▶ TASK PROMPT: Please take the records that follow and repeat exactly the lines starting with the line with "Trgovina (67, 626)" and going on through the line with "甲亢早期症状是什么_甲亢最好怎么治疗？ (115, 918)".

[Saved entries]

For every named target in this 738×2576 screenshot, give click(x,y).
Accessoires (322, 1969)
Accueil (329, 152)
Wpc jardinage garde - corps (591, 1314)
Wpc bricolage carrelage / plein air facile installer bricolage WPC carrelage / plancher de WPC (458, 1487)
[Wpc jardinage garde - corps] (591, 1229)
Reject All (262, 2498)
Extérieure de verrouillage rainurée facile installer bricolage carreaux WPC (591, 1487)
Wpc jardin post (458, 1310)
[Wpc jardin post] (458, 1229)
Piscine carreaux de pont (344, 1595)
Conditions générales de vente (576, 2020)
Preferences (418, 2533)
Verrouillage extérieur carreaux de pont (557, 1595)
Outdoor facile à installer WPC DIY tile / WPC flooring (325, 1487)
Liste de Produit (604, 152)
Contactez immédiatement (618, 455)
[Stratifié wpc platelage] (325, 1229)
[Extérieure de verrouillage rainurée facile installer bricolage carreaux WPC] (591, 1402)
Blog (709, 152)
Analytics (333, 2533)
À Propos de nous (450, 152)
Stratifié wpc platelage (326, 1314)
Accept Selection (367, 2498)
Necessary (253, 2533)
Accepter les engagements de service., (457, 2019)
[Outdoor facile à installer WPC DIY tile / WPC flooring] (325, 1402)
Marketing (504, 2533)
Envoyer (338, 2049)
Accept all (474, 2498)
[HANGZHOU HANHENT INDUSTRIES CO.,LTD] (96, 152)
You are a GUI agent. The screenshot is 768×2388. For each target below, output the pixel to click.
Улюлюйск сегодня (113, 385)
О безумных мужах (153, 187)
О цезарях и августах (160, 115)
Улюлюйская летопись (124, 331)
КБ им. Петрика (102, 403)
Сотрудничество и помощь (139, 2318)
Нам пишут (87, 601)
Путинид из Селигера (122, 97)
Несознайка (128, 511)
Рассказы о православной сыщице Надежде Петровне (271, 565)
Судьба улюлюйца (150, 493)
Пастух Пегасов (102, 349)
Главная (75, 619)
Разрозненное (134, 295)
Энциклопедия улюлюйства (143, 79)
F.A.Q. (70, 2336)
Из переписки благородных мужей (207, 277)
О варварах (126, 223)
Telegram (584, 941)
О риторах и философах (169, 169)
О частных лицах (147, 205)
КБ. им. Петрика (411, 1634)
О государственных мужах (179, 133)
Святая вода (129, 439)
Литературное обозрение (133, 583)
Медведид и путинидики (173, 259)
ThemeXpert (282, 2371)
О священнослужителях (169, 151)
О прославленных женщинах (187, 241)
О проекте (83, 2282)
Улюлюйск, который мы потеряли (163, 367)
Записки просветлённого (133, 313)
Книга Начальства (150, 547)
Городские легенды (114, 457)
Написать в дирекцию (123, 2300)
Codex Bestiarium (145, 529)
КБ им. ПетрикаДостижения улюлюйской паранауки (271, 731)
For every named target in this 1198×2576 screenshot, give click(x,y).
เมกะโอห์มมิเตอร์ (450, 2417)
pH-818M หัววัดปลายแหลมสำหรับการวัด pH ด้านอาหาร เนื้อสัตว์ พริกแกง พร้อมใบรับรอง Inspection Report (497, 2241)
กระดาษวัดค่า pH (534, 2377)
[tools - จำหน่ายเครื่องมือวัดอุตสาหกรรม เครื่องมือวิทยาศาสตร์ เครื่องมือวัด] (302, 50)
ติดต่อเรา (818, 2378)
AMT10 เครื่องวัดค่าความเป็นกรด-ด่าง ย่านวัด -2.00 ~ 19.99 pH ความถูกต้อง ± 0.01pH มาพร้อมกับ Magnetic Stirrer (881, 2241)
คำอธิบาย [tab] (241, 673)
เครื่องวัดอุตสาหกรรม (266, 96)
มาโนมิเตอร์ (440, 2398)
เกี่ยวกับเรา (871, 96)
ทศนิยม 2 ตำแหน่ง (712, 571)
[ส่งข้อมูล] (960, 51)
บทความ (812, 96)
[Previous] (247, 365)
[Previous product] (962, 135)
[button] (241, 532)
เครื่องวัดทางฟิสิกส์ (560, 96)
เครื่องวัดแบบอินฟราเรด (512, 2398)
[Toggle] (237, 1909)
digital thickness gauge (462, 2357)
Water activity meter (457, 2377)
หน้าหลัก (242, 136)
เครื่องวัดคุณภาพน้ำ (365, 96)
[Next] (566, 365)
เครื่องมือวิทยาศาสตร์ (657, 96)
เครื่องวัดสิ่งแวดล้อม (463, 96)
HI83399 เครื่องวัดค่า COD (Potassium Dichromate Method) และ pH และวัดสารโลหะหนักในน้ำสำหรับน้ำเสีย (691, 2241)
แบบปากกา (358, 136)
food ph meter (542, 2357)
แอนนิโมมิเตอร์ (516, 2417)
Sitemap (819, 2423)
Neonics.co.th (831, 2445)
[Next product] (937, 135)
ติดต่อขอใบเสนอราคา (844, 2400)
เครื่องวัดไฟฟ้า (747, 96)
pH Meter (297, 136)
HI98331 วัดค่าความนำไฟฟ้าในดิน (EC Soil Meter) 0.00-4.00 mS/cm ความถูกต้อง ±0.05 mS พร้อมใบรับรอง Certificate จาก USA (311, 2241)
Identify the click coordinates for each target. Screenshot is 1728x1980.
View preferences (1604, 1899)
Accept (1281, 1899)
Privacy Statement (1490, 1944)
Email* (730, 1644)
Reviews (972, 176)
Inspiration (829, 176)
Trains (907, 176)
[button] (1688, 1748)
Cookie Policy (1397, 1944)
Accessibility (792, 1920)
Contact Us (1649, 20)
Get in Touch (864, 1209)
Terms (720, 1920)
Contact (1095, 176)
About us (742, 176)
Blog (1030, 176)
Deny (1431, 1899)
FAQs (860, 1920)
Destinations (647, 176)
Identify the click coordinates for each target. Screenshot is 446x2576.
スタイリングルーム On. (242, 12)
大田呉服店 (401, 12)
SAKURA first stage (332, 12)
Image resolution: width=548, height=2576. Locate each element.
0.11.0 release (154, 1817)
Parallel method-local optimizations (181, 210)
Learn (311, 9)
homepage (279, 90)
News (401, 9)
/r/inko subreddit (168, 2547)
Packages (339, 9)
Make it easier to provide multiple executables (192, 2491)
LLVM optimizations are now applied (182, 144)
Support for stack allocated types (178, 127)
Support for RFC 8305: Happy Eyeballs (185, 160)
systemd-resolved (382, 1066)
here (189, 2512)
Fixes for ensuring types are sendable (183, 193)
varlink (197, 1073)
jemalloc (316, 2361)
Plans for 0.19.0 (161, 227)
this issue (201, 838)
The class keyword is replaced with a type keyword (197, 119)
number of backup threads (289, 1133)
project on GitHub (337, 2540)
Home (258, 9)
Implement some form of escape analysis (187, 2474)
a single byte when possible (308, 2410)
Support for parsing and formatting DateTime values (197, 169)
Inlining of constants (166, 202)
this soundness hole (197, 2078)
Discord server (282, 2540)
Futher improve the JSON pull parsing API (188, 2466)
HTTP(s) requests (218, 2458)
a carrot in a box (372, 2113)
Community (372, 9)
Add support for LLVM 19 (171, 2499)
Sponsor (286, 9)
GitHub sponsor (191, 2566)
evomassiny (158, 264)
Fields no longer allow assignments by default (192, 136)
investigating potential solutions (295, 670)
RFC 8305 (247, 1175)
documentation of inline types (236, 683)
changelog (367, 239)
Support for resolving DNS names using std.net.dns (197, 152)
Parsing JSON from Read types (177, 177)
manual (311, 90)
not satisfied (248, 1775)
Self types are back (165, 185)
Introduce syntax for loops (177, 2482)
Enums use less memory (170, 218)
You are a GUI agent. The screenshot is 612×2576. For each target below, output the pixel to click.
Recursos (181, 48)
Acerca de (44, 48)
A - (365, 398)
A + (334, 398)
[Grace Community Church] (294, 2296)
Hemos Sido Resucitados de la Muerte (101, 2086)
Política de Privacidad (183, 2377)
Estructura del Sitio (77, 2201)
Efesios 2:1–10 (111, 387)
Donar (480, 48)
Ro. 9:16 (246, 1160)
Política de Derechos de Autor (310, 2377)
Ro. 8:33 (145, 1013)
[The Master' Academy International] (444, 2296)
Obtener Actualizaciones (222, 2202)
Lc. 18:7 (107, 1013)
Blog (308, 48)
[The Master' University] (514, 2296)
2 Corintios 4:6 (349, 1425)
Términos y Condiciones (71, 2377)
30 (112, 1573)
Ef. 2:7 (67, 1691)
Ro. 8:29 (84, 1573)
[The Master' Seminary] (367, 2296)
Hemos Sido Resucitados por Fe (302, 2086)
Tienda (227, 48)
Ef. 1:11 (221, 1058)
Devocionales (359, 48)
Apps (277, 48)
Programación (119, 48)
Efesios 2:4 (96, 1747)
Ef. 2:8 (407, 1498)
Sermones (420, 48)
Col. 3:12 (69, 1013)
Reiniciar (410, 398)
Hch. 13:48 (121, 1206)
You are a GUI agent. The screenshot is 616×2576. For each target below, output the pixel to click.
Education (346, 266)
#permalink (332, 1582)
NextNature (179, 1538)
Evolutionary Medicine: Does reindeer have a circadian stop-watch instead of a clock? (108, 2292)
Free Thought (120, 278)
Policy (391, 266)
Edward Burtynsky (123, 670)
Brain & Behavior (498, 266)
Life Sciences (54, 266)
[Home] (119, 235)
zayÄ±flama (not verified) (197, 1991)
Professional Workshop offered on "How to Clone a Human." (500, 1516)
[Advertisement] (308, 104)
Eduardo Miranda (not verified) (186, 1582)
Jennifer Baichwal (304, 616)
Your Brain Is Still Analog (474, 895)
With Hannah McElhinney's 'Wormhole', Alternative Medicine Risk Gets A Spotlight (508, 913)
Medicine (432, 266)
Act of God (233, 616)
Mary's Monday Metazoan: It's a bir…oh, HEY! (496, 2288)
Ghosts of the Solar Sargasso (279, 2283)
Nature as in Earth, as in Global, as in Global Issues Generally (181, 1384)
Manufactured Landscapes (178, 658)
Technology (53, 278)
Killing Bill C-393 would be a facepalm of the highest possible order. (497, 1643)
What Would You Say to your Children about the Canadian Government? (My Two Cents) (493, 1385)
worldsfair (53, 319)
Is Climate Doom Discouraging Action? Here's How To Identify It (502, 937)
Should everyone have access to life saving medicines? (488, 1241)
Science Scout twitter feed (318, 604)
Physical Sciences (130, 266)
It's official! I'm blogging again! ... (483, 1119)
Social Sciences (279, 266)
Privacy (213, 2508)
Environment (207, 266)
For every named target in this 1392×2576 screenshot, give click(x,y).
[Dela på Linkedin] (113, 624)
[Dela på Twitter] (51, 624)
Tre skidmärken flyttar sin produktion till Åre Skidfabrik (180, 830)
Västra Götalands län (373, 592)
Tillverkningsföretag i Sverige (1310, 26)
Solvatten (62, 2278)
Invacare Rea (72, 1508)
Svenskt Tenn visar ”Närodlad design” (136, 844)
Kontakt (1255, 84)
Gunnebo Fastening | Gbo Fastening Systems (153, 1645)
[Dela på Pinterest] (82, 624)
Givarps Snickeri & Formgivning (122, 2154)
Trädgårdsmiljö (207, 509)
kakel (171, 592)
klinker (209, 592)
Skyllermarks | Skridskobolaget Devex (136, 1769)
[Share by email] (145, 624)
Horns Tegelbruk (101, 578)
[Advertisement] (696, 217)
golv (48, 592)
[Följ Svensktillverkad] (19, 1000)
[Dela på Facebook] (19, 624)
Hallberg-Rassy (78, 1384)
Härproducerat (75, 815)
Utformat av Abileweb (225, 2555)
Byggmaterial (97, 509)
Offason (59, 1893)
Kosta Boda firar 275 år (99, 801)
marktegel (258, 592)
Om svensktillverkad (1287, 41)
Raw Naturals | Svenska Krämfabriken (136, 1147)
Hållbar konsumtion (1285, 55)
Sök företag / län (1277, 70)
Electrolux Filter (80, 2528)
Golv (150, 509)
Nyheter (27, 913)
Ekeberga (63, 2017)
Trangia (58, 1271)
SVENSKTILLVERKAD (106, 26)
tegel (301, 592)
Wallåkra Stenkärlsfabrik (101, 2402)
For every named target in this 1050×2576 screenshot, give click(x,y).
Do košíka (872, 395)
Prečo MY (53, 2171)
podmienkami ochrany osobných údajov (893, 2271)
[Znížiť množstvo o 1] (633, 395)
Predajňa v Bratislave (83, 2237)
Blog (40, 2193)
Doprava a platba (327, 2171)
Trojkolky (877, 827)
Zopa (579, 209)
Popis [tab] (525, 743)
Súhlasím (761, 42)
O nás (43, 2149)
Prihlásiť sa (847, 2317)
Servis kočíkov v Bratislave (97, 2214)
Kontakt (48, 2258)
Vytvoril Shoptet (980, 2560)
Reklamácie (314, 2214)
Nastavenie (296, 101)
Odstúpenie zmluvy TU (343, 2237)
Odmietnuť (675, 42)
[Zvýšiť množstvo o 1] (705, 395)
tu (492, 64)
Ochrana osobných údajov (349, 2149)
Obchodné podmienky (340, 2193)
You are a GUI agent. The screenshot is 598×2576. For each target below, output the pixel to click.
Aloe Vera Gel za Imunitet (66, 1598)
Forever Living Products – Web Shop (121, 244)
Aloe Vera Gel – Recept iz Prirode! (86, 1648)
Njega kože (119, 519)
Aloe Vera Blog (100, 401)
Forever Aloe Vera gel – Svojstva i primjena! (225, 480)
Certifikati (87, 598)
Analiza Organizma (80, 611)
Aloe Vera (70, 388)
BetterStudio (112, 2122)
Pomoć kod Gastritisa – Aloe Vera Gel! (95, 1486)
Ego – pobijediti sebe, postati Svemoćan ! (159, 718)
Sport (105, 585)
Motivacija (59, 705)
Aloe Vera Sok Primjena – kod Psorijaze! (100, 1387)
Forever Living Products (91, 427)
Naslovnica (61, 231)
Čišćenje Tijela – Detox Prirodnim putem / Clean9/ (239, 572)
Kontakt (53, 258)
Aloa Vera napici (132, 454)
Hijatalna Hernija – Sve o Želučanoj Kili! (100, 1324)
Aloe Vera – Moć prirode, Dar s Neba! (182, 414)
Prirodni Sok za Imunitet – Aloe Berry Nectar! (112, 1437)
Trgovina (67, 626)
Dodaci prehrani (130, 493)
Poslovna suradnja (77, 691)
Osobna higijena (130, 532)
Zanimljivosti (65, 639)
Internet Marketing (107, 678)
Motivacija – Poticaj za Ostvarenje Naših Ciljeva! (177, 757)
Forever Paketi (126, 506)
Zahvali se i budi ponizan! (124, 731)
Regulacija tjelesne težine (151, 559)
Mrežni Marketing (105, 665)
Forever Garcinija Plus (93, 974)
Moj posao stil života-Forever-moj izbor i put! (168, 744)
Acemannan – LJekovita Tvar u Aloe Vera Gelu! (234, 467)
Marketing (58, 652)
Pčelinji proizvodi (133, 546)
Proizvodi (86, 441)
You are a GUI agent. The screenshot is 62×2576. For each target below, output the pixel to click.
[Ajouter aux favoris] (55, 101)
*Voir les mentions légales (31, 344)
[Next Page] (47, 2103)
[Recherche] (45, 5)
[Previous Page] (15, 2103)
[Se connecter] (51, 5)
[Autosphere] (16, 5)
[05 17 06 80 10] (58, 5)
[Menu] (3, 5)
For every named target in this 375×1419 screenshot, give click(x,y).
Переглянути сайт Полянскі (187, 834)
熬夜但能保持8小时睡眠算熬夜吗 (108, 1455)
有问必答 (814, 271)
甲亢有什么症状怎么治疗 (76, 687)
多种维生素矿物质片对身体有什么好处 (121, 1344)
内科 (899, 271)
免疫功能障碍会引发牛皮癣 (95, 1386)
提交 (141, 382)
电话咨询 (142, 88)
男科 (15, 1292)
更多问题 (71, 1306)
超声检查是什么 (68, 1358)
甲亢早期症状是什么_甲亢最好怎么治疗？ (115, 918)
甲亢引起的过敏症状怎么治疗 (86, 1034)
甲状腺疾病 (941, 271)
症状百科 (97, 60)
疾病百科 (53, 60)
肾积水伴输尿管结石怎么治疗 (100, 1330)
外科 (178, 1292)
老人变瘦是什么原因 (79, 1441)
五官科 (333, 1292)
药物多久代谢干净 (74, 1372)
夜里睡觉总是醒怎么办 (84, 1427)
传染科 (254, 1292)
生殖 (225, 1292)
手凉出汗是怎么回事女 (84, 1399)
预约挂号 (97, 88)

▶ ANSWER SPACE:
Trgovina (67, 626)
Dodaci prehrani (130, 493)
Poslovna suradnja (77, 691)
Osobna higijena (130, 532)
Zanimljivosti (65, 639)
Internet Marketing (107, 678)
Motivacija – Poticaj za Ostvarenje Naših Ciljeva! (177, 757)
Forever Paketi (126, 506)
Zahvali se i budi ponizan! (124, 731)
Regulacija tjelesne težine (151, 559)
Mrežni Marketing (105, 665)
Forever Garcinija Plus (93, 974)
Moj posao stil života-Forever-moj izbor i put! (168, 744)
Acemannan – LJekovita Tvar u Aloe Vera Gelu! (234, 467)
Marketing (58, 652)
Pčelinji proizvodi (133, 546)
Proizvodi (86, 441)
You are a GUI agent. The screenshot is 62×2576. For each target below, output the pixel to click.
[Ajouter aux favoris] (55, 101)
*Voir les mentions légales (31, 344)
[Next Page] (47, 2103)
[Recherche] (45, 5)
[Previous Page] (15, 2103)
[Se connecter] (51, 5)
[Autosphere] (16, 5)
[05 17 06 80 10] (58, 5)
[Menu] (3, 5)
For every named target in this 375×1419 screenshot, give click(x,y).
Переглянути сайт Полянскі (187, 834)
熬夜但能保持8小时睡眠算熬夜吗 (108, 1455)
有问必答 (814, 271)
甲亢有什么症状怎么治疗 (76, 687)
多种维生素矿物质片对身体有什么好处 (121, 1344)
内科 (899, 271)
免疫功能障碍会引发牛皮癣 (95, 1386)
提交 (141, 382)
电话咨询 (142, 88)
男科 (15, 1292)
更多问题 (71, 1306)
超声检查是什么 (68, 1358)
甲亢早期症状是什么_甲亢最好怎么治疗？ (115, 918)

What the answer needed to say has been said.